Вечерок выдался нудным. Вдали над поселком могущественно багровел закат. Алена поглядывала на него раздраженно, стряхивая с плеча липкий клок паутины. Каблуки туфель противно грузли в сырую почву. Она пыталась идти по тропе, но то и дело забредала в кустистые дебри, морщась от усталости и злости. Эта жуткая пытка из-за Кости. Именинник, племянник мамы, работал в мастерской Сычева, назвал половину ее класса. Сначала веселье намечалось лучшим образом. Непринужденно болтали в кафе, орали в караоке, резали торт. Праздник посетил Костя. Без своей Лоры-Коровы. Она улыбнулась, но тут же сникла от ноющей боли в щиколотке и идущей круто тропы. Выход из леса скрылся на время из глаз. Всё испортили его дружки! Этот гоблин Ярмак подначивал: «На шашлыки! На шашлыки!» И Ксюха, и Денис. Вот свиньи! Вместо того, чтобы строить глазки Косте, она теперь плелась по бездорожью от дурацких басен у костра и прогорклой вони. Алена сморщила носик, осматривая свое короткое платье и джинсовку в налете пепла. Зараза! Только бы отстиралась. Кривясь от тошноты, она откинула резким жестом с лица волосы. Гарь въелась до тошноты. Зараза! А Костя так и не вернулся. Радость совместной поездки улетучилась. Она злилась, что вела себя слишком навязчиво. Но этот Витя! Злопамятный хорек! Уперся оставаться, досаждал Косте срочным ремонтом.

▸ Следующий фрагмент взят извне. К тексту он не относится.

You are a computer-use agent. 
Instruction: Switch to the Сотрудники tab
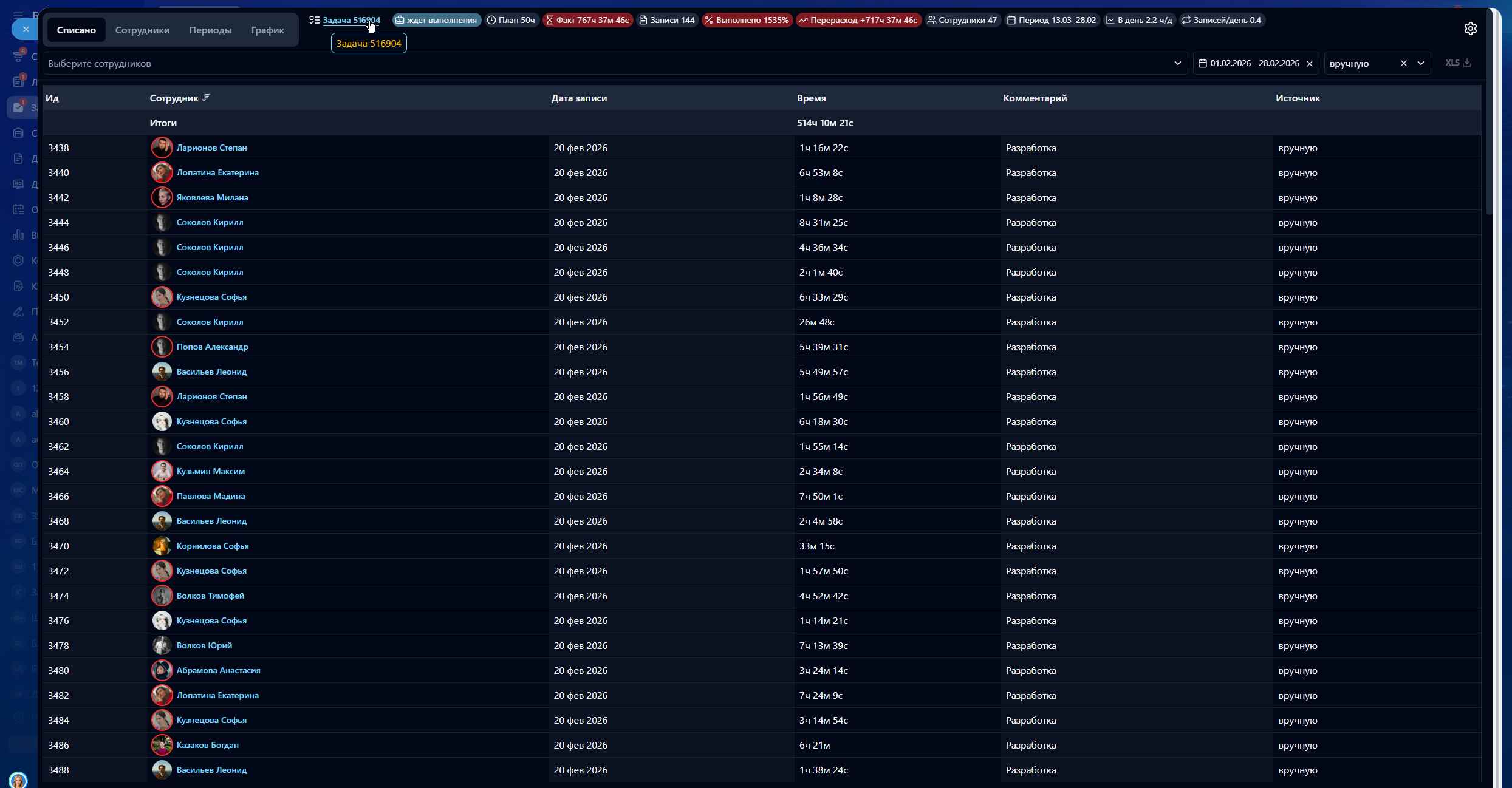pyautogui.click(x=142, y=30)
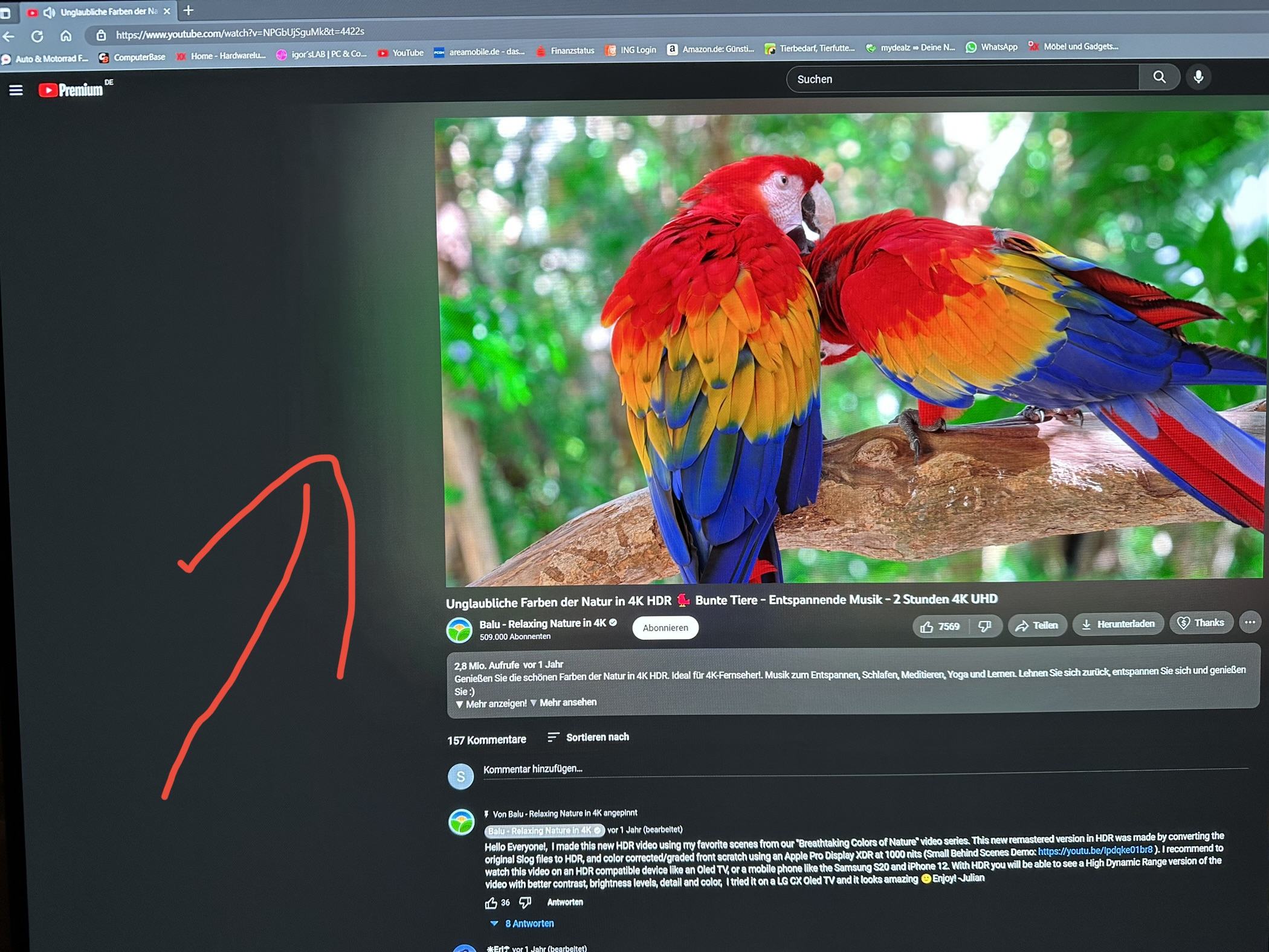Dislike the video with thumbs down
This screenshot has width=1269, height=952.
tap(984, 626)
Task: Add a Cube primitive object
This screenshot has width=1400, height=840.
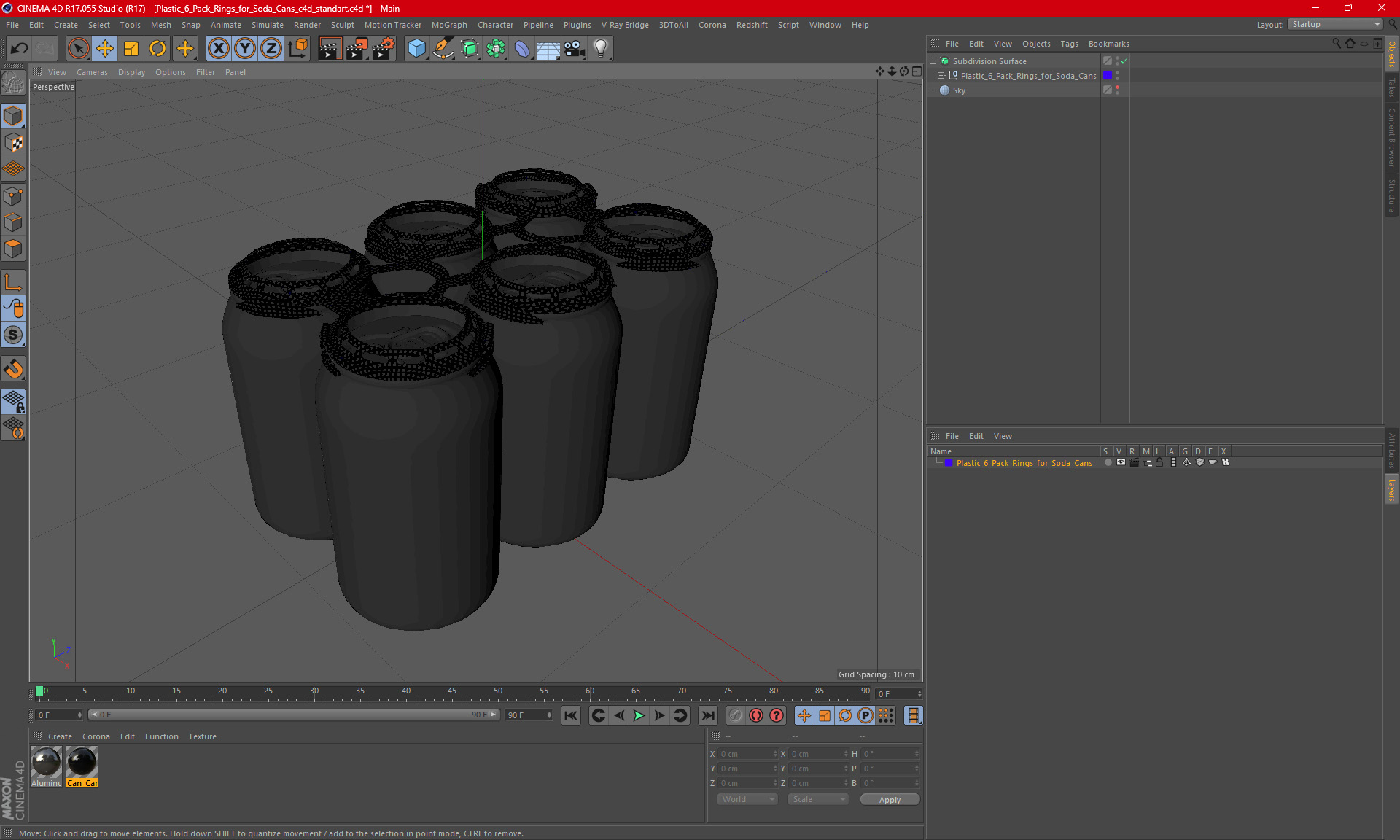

Алена посмотрела на разбухающие дождем тучи. День угасал с ее надеждами. Позади раздался шелест листвы, но она не оглянулась, сердитая на сестру, избегавшую ее весь вечер, на колкие шутки Дениса, на насекомых, искусавших ноги и лицо. Алена с досадой отмахнулась от пищавшего голодно комара, упоенно представляя месть. Она прошла целый час в одиночку. Опоздали с извинениями!

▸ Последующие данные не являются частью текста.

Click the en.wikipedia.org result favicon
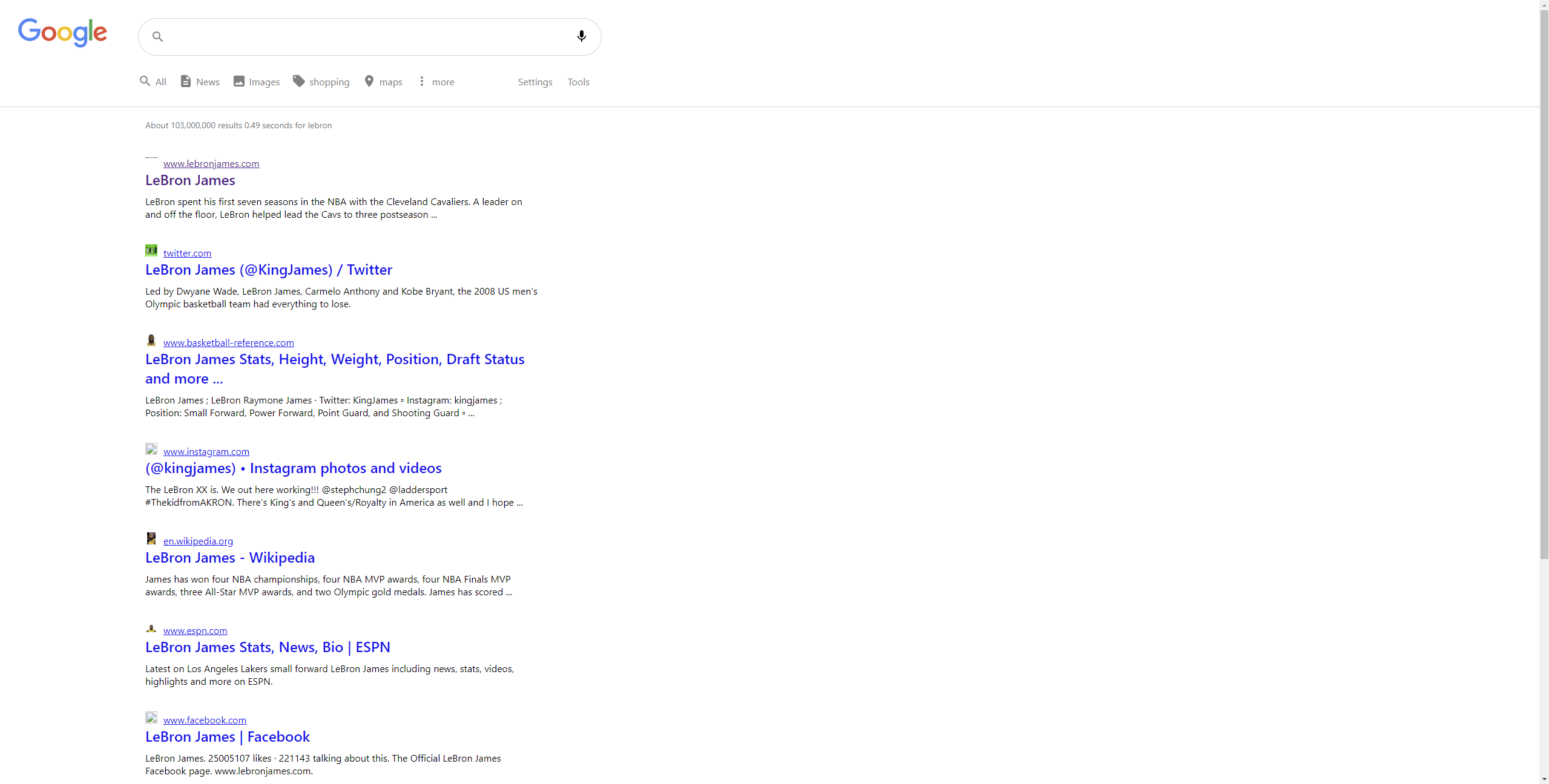The image size is (1549, 784). 151,538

Шелест стих. Алена обернулась, снисходительно всплеснув руками.
– Я не вернусь! Зарубите себе…
И сникла. Позади никого не было. Совсем. Она закрыла воротником шею, пугливо поглядывая по сторонам. Что за шуточки? Неуверенно развернулась, обогнула раскидистый клен. С каждым шагом злость, движущая ее смелым ходом вдоль речки, слабла. Сырость усиливала гнилостные запахи. За деревьями мелькали тени – ей мерещилось преследование в полумраке.

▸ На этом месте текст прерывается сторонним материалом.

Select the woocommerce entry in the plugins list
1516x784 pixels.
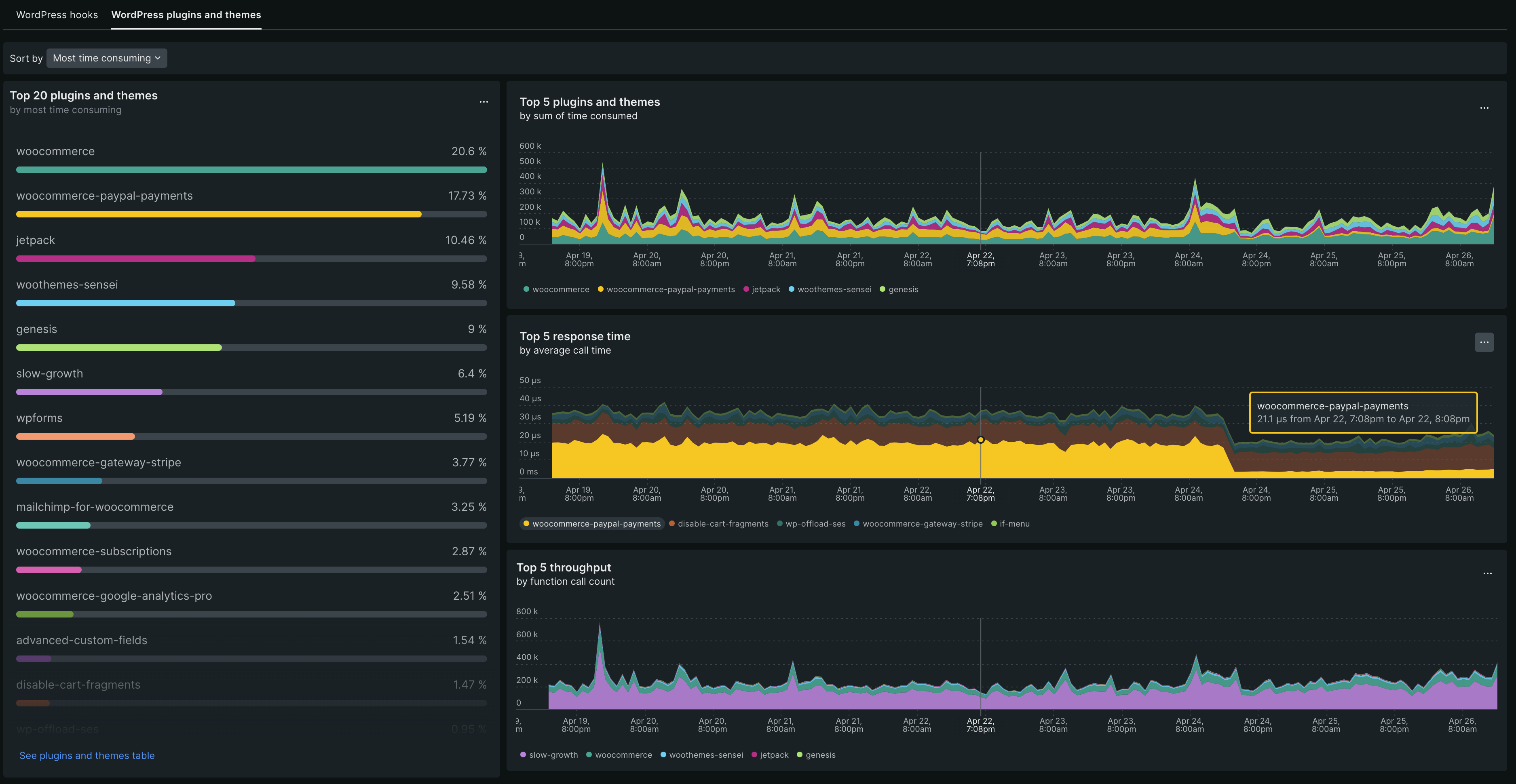(55, 151)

Небо гасло, становясь сизо-серым, холодным, отстраненным. И улица, маячившая впереди, и крыши коттеджей – они отдалялись, словно уплывали, бросали ее одну. Позади громко вскрикнула птица. Алена обернулась. Она всматривалась в черные пятна в густой листве подроста. Холод пробирал до костей, делая округу неуютной, чужой. Алена опустила руку в карман джинсовки, включила телефон: палец скользил по бесполезным контактам. Накануне она поругалась с отцом, а сейчас жалела, что поплелась в этом коротком платье на противность его запретам. Пошел один гудок, второй, третий. Алена остановилась, смотря поверх экрана на преградивший путь силуэт. Некто стоял на четвереньках, противоестественно согнув спину. Она различила очертания крупного зверя – безобразного, но мощного. Алена моргала, глаза привыкали к полумраку. Ей не мерещилось: спереди жуткая тварь опиралась на руку. Израненную, какую-то… трупную. Собственный визг она воспринимала отдаленно, мыслями падая в хаос невыносимого ужаса.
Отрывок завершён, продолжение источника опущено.